- _WHAT IS BEING ASKED_
Only the lines from the one containing "Given: Click the active tab underline at top" through the one containing "Tap the Paraben-Free" should be printed, exactly as they appear below, with both ends included.

Stored records:
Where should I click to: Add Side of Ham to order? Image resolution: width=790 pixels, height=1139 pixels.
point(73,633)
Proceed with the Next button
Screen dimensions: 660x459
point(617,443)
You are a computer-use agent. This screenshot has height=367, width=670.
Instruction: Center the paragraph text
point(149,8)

...

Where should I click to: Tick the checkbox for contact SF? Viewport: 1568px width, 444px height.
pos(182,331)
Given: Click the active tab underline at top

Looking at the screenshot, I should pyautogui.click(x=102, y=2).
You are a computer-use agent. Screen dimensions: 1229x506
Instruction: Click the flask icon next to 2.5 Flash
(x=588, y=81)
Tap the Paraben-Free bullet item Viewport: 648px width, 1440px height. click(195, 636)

...

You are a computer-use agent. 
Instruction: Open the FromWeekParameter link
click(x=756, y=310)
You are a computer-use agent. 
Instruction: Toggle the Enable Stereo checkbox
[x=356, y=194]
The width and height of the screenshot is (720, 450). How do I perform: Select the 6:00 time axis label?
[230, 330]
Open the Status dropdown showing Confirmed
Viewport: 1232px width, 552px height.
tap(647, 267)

- _REPLY_
Given: Click the active tab underline at top

Looking at the screenshot, I should pyautogui.click(x=102, y=2).
You are a computer-use agent. Screen dimensions: 1229x506
Instruction: Click the flask icon next to 2.5 Flash
(x=588, y=81)
Tap the Paraben-Free bullet item Viewport: 648px width, 1440px height. click(195, 636)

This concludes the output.